Recently an article appeared in the UCLA Newsroom newsletter about this study and its author, Fernando Gomez-Pinilla, who had this to say "Food is like a pharmaceutical compound that affects the brain...(d)iet, exercise and sleep have the potential to alter our brain health and mental function. This raises the exciting possibility that changes in diet are a viable strategy for enhancing cognitive abilities, protecting the brain from damage and counteracting the effects of aging."  This article focuses mostly on findings relating to omega-3 fatty acids, but also includes some other interesting findings as well.  Here are some highlights from the article:

"Omega-3 fatty acids support synaptic plasticity and seem to positively affect the expression of several molecules related to learning and memory that are found on synapses...(o)mega-3 fatty acids are essential for normal brain function."

 "Dietary deficiency of omega-3 fatty acids in humans has been associated with increased risk of several mental disorders, including attention-deficit disorder, dyslexia, dementia, depression, bipolar disorder and schizophrenia,"

"Scientists are learning which omega-3 fatty acids seem to be especially important. One is docosahexaenoic acid, or DHA, which is abundant in salmon. DHA, which reduces oxidative stress and enhances synaptic plasticity and learning and memory, is the most abundant omega-3 fatty acid in cell membranes in the brain."

"Recent research also supports the hypothesis that health can be passed down through generations, and a number of innovative studies point to the possibility that the effects of diet on mental health can be transmitted across generations"

"Evidence indicates that what you eat can affect your grandchildren's brain molecules and synapses...(w)e are trying to find the molecular basis to explain this."

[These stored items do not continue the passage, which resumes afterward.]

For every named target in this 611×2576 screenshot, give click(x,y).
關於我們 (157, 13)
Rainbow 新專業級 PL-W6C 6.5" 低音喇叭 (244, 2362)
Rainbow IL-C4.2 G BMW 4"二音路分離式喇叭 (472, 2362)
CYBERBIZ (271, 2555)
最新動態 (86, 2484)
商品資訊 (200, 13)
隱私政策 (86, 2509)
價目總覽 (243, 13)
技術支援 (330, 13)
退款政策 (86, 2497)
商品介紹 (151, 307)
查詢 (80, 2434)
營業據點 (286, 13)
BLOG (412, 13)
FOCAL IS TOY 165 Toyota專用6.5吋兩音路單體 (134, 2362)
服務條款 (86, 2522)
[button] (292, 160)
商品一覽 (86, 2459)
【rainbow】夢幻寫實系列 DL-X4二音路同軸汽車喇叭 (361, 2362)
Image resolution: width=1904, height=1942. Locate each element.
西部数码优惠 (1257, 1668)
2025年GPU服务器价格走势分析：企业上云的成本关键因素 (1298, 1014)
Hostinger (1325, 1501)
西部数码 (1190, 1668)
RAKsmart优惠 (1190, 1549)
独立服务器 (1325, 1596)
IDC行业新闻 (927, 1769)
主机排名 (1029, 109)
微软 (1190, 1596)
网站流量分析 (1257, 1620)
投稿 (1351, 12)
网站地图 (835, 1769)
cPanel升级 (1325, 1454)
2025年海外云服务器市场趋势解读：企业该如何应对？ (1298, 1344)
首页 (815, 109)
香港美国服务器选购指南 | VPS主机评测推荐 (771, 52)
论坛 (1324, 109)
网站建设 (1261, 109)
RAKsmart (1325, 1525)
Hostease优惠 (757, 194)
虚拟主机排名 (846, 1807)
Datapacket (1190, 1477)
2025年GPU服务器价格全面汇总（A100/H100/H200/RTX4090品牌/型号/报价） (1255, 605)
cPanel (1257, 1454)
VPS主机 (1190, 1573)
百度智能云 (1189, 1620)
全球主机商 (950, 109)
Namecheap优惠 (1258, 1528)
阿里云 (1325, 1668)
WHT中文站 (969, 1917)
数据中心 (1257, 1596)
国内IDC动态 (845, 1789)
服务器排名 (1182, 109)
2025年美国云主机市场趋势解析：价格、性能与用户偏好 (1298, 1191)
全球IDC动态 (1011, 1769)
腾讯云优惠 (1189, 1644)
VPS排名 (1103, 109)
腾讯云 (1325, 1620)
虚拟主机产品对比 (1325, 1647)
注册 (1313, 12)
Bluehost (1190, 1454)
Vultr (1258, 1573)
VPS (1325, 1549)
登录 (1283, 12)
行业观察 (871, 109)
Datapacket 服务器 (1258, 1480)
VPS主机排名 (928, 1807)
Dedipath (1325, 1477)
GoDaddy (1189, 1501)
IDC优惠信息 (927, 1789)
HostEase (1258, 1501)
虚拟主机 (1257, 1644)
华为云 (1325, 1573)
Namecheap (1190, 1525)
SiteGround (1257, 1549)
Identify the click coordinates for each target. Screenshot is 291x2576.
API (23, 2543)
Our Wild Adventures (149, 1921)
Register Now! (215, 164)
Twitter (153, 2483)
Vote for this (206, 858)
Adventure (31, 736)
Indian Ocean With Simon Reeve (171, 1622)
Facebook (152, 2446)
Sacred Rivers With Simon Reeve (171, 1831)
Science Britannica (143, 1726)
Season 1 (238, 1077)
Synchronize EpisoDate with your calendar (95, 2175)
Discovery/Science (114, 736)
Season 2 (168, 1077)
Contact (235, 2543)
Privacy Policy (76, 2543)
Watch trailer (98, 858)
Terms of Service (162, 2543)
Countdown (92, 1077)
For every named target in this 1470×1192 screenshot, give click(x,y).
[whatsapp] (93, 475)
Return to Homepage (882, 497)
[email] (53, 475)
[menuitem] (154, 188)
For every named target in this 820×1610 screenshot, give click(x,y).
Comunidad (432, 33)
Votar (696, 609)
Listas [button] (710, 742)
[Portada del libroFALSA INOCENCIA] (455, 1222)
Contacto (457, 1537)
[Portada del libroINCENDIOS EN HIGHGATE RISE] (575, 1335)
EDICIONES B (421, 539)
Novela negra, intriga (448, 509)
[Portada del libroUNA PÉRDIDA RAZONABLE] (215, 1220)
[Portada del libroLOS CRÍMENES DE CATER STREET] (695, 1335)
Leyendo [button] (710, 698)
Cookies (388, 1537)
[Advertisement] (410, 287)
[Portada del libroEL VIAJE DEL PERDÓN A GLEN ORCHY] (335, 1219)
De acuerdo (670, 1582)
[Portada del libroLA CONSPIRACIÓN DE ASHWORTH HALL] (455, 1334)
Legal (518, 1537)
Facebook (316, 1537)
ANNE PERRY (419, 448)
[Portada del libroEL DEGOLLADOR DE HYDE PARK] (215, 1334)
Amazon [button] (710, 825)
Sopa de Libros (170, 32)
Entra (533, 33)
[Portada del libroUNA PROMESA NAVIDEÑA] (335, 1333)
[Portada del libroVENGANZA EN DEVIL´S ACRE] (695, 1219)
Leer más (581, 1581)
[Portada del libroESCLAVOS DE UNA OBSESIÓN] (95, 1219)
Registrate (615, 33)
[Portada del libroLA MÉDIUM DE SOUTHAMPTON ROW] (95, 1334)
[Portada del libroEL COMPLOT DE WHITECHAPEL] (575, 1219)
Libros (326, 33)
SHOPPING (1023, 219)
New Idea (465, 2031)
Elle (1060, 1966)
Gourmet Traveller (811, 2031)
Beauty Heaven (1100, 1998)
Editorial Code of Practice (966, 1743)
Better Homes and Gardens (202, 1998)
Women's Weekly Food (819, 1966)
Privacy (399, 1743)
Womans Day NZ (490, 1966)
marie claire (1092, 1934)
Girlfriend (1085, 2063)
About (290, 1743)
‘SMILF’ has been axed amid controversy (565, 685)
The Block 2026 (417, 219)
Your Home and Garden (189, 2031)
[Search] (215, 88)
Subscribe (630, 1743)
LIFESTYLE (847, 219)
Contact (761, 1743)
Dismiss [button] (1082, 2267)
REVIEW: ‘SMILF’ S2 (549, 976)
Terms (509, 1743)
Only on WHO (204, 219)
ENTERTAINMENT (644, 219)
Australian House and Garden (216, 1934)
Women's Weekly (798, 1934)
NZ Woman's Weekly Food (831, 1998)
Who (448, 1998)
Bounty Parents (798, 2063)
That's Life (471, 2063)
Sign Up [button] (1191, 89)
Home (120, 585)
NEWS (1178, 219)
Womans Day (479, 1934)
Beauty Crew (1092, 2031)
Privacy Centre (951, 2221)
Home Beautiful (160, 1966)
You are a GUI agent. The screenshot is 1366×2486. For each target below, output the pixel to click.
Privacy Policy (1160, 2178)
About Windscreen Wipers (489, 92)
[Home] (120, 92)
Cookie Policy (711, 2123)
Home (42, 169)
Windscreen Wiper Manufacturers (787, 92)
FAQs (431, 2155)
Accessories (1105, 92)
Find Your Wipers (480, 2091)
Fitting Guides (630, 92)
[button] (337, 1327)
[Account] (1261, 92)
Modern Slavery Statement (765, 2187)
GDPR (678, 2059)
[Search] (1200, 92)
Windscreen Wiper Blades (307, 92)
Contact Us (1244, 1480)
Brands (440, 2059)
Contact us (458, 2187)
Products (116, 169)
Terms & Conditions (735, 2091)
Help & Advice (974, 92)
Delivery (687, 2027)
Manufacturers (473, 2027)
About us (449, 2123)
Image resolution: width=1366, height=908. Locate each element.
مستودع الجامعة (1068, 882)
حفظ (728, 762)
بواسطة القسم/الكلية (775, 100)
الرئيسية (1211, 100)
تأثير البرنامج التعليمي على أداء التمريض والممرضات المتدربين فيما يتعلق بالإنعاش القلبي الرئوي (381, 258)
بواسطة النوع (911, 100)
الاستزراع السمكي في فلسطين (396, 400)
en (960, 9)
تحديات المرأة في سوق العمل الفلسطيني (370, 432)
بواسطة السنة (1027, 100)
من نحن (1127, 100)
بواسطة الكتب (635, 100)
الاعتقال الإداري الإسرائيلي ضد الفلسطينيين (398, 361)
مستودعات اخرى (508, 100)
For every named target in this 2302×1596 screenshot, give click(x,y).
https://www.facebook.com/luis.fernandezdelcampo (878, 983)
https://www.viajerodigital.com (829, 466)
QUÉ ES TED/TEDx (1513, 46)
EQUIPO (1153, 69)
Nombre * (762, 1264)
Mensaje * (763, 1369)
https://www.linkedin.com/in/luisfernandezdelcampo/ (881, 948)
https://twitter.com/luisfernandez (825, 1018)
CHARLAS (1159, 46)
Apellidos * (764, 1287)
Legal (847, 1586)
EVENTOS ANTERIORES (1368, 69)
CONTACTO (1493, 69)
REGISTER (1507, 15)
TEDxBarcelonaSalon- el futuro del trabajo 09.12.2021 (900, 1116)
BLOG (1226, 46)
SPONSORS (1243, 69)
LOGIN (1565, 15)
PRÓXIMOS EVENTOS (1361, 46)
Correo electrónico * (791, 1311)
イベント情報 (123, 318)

"Controlled meal-skipping or intermittent caloric restriction might provide health benefits.  Excess calories can reduce the flexibility of synapses and increase the vulnerability of cells to damage by causing the formation of free radicals. Moderate caloric restriction could protect the brain by reducing oxidative damage to cellular proteins, lipids and nucleic acids"  (note that this is referring to something intermittent, NOT calorie restriction on a daily basis).

"Adequate levels of folic acid are essential for brain function, and folate deficiency can lead to neurological disorders such as depression and cognitive impairment. Folate supplementation, either by itself or in conjunction with other B vitamins, has been shown to be effective in preventing cognitive decline and dementia during aging and enhancing the effects of antidepressants. The results of a recent randomized clinical trial indicate that a three-year folic acid supplementation can help reduce the age-related decline in cognitive function."